**PROBLEMS AND TASKS:**
1. Reproduce the passage of the mailbag starting at "John: College statistics" and ending at "about college prospects.".
2. Using the mailbag, answer each question briefly:
(a) What town is Nate writing from?
(b) Whose games did Kyle watch almost every one of this past season?
(c) According to John, how often do NFL types mention college statistics when they talk among themselves about college prospects?
3. Decide whether each statement agrees with the mailbag, answering yes or no and quoting the words that settle it:
(a) Nate says the next jersey he buys will be Dante Fowler's.
(b) Kyle describes Joey Bosa's numbers as eye-popping.
(c) John says someone told him how to think on the Dante Fowler Jr. issue.

**PROVIDED TEXT:**

Bill from Folkston, GA:
I saw the video of Dante Fowler Jr. Realizing each person will interpret it in their own way, I have to say there are some portions where it seems to me he is encouraging the fight. Not to say that is what is happening, just how it appears to me. I think he has damaged his image for a portion of the fans. I have noted in your replies you always say, he did nothing wrong. Sorry, but it is coming across as a party line put out by the team. If you weren't there or haven't been given additional information, how would you know?
John: Believe what you want about me; no one has told me how to think on the Dante Fowler Jr. issue – or any other issue, for that matter. People on the team don't want to get that close to what goes on in my head. If you want to add your own interpretation to this situation, you can interpret the video in many ways. Based on what is in the video, Dante Fowler Jr. did nothing wrong.
Nate from Dillsburg, PA:
I agree Fowler did nothing wrong. And at one point he DID break up the fight from the looks of it. What's the big deal? He himself did nothing wrong. I think the next jersey I buy will be Dante Fowler.
John: I'm close to done with this topic unless something happens to merit re-mention, but yeah …
Kyle from Ohio:
I can add more to your commentary to Chad about Joey Bosa. While Joey Bosa's numbers are not eye-popping, he most certainly had a lot of impact this year. I watched almost every Ohio State game this past season and Bosa was double-teamed on almost every single play. His destructive level was so high he was actually triple teamed on about five-to-10 percent of the plays this past season.
John: College statistics are a very poor barometer for how a player will fare in the NFL – so poor, in fact, that you rarely hear them mentioned when NFL types talk among themselves about college prospects.

[Data for locating visible targets]
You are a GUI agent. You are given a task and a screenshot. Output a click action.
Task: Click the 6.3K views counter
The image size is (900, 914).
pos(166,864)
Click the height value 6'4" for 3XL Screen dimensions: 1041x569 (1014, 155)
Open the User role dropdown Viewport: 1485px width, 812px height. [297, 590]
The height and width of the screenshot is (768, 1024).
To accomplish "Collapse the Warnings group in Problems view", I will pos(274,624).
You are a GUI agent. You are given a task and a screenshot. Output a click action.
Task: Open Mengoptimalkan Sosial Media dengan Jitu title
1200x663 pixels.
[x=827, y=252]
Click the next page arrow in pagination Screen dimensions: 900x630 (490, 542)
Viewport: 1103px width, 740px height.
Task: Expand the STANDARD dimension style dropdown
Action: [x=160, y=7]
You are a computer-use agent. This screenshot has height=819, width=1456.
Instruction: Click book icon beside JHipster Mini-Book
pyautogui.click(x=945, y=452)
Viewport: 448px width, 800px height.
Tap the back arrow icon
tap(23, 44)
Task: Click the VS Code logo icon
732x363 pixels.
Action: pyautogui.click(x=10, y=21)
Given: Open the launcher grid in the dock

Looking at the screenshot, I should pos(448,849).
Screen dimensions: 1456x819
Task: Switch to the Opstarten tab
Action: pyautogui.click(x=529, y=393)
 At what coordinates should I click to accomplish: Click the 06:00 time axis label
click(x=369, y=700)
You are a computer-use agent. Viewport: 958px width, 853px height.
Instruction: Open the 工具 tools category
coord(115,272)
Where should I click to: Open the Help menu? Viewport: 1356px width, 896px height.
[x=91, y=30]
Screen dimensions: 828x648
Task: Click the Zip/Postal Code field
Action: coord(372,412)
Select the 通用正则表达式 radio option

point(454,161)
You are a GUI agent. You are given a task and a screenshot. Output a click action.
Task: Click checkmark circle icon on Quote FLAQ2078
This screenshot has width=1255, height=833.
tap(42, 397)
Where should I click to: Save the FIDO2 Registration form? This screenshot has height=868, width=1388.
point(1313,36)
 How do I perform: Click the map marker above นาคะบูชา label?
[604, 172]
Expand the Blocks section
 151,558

**ANSWER SET:**
1.
John: College statistics are a very poor barometer for how a player will fare in the NFL – so poor, in fact, that you rarely hear them mentioned when NFL types talk among themselves about college prospects.

2.
(a) Dillsburg, PA
(b) Ohio State's
(c) Rarely

3.
(a) Yes: "I think the next jersey I buy will be Dante Fowler."
(b) No: "While Joey Bosa's numbers are not eye-popping"
(c) No: "no one has told me how to think on the Dante Fowler Jr. issue"